Provided entries -
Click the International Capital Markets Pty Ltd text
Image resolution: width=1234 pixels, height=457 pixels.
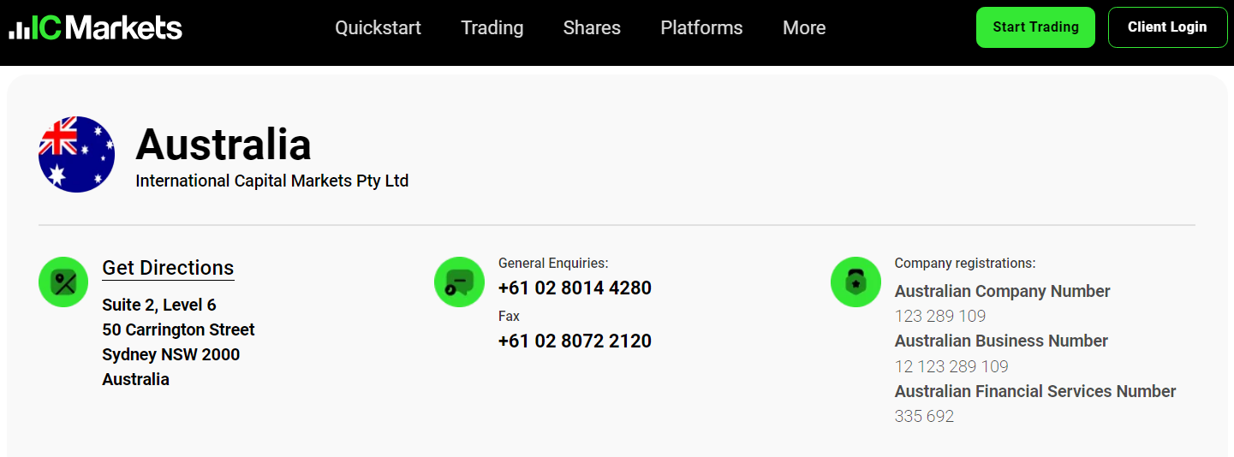pyautogui.click(x=271, y=181)
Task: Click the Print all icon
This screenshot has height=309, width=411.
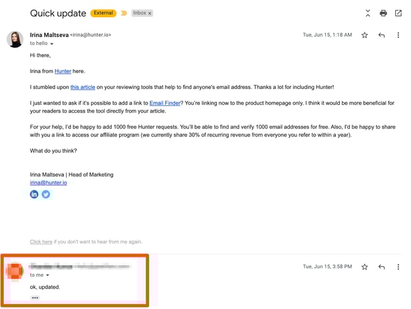Action: click(383, 13)
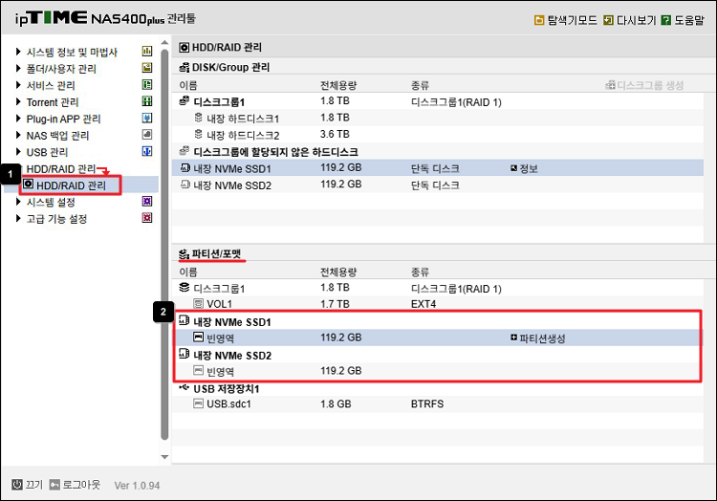Image resolution: width=717 pixels, height=501 pixels.
Task: Click the 시스템 정보 및 마법사 sidebar icon
Action: tap(147, 52)
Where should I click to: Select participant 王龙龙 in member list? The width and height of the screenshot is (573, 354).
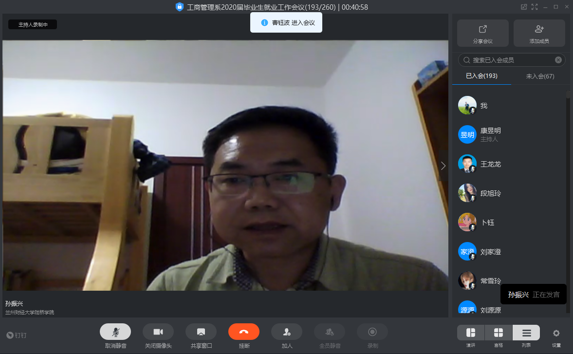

Task statement -
Your task is to retype exactly, and only, the lines from the one that holds "This screenshot has height=309, width=411." through the end of the listing, both end lines included, without any pictures.

Answer for the task -
This screenshot has height=309, width=411.
Action: click(383, 13)
Image resolution: width=717 pixels, height=501 pixels.
Task: Click the 시스템 정보 및 마법사 sidebar icon
Action: tap(147, 52)
Where should I click to: Select participant 王龙龙 in member list? The width and height of the screenshot is (573, 354).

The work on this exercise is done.